One of my old English teacher books had some great writing guides for students. One of the ones that sticks with me is simply this – “Ribe Tuckus.” It’s Yiddish (and you wonder why it sticks with me) for “Sit down.” And the instructions for that particular writing guide were simple. You simply sat down with your journal and a pen with no distractions and gave yourself the space to write for 10-20 minutes. If you didn’t write, you didn’t write, but you couldn’t do anything but write or not write for whatever the time allotted. Sometimes, just sitting and doing nothing made the writing come after a while. Sometimes, what came out was amazing, sometimes it wasn’t.
So I’m making a commitment to ribe tuckus more. For me, it comes with some good writing music – jazz or Van Morrison often works – and it comes with a commitment not to flip to all the other browser windows that are open. But I am curious what will come out. And I am curious to know how often that writing will turn into a blog post. I’m not committing to making everything a blog post, as I imagine that some of what I will end up writing about will fall under the category of “Things you cannot blog about,” and I imagine that some days, I might stare at a laptop screen without many words. And I even imagine that some of it may just be writing for me – there’s a crazy thought. But I also do want more of these writing journeys to become blog posts. Writing out loud still matters, I think. And, for me, continuing to push my thinking where others can see it matters.

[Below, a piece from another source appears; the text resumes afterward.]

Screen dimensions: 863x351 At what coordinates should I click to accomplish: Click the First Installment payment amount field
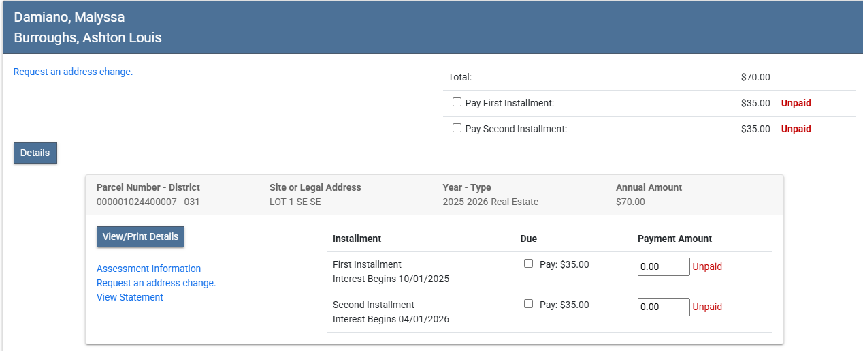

So… I hope folks find whatever comes next on the blog to be interesting. I hope I have the discipline and energy to actually do this. Writing this blog entry is a way to publicly hold myself accountable to actually doing it. I hope this desire to write more isn’t just because I’ve had a few days of Spring Break to actually power down enough to have the space to write.
But maybe springtime is the right time to launch this idea, after all. Maybe this is the time to come out of blog-hibernation and just ribe tuckus and write.